Jomy teve uma perna amputada após um acidente de trabalho, em janeiro de 2.000. Hoje, usa uma prótese e toma remédios regulares.
"É uma enorme injustiça"
O coordenador do Sindicato dos Aposentados, Pensionistas e Idosos no Espírito Santo (Sindnapi-ES), Jânio Araújo, ressaltou que aposentados por invalidez precisam desses recursos para realizar o tratamento da própria condição de saúde.
“É uma enorme injustiça. Pela própria natureza da aposentadoria, esse aposentado precisa ter um benefício melhor, até mesmo para poder conseguir sobreviver com essa invalidez, pois passa a ter um gasto muito maior”, comentou.
Aposentados vêm procurando o sindicato, segundo Araújo, para saber o que pode ser feito em relação às perdas no benefício. “O que estamos fazendo é aguardar o julgamento do STF para ver qual é a orientação”, relata.
A advogada previdenciarista Julya Lagassi, que representa clientes que contestam a forma de cálculo, apontou que o cálculo da aposentadoria por idade é o mesmo da aposentadoria por invalidez e questionou a incoerência.
“Não faz o menor sentido, tendo em vista que o segurado que se aposenta por invalidez necessita de cuidados muito maiores que o que aposenta por idade. É perceptível que aqueles que se aposentaram após a reforma tiveram grande prejuízo”, diz.
Análise
"Existem casos de desrespeito ao princípio da isonomia"
É incongruente que uma pessoa com incapacidade temporária passe a receber, na grande maioria dos casos, um valor maior do que uma pessoa que fica incapacitada permanentemente. Isso fere o princípio da isonomia.

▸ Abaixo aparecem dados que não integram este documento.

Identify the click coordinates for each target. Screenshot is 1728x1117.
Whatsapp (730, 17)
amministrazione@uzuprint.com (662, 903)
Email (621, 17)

Outro ponto questionado é o desamparo com diminuição drástica do valor do benefício do segurado que se encontra doente, ou seja, no momento em que mais precisa do seguro social. Com isso, há violação do princípio da vedação ao retrocesso social, além de não observar a razoabilidade e proporcionalidade.
Com o sobrestamento desse tema pela Turma Nacional de Uniformização (TNU) de Jurisprudência, todos os processos do País com valor de causa acima de 60 salários-mínimos, terão que aguardar a decisão do Supremo Tribunal Federal que unificará as decisões. O grande problema é que muitas vezes o STF demora para julgar os casos sobrestados, sendo que ainda não há uma data definida para o Supremo julgar essa matéria.
Com a paralisação desses processos, o segurado pode ficar longo período sem parte considerável da verba que possui em caráter alimentar, e com isso, fica sem atendimento de suas necessidades básicas.
Fique por dentro
O que mudou
A aposentadoria por invalidez é um dos benefícios que sofreu maior redução após a aprovação da emenda constitucional 103. Antes, o beneficiário recebia como aposentadoria 100% da média salarial calculada pelo Instituto Nacional do Seguro Social (INSS) sobre os seus 80% maiores salários após julho de 1994.
Com a reforma, houve duas reduções. A primeira, no cálculo da média salarial, que agora leva em conta 100% dos salários do trabalhador desde julho de 1994, ou seja, não descarta os 20% menores.
O segundo redutor está no cálculo da própria aposentadoria, que é hoje de 60% da média salarial mais 2% a cada ano extra de contribuição ao INSS que ultrapassar 15 anos, no caso das mulheres, e 20 anos, no dos homens.
Pedido de revisão
Os segurados que se sentem prejudicados pelo cálculo podem acionar a Justiça, mas o processo ficará parado devido à necessidade do julgamento no STF. Se houver decisão final favorável no Supremo, o INSS terá de fazer revisão.
O julgamento do cálculo da aposentadoria por invalidez no STF, porém, ainda não tem data. A ação integra um grupo de outros nove processos, todos sob a relatoria do ministro Luís Roberto Barroso, hoje presidente do Supremo. Barroso defende a constitucionalidade da reforma da Previdência.
Quem tem direito
A aposentadoria por incapacidade permanente é paga ao cidadão que fica totalmente incapacitado para o trabalho, seja por doença ou acidente.
O benefício é liberado pela perícia médica, ou seja, o segurado do INSS não faz o pedido para ter essa renda.
Se o segurado recuperar a capacidade, volta ao trabalho. Se vier a óbito, o benefício é cancelado, deixando de ser pago pelo instituto.
Uma reavaliação pela perícia médica do INSS é feita a cada dois anos para comprovar a incapacidade.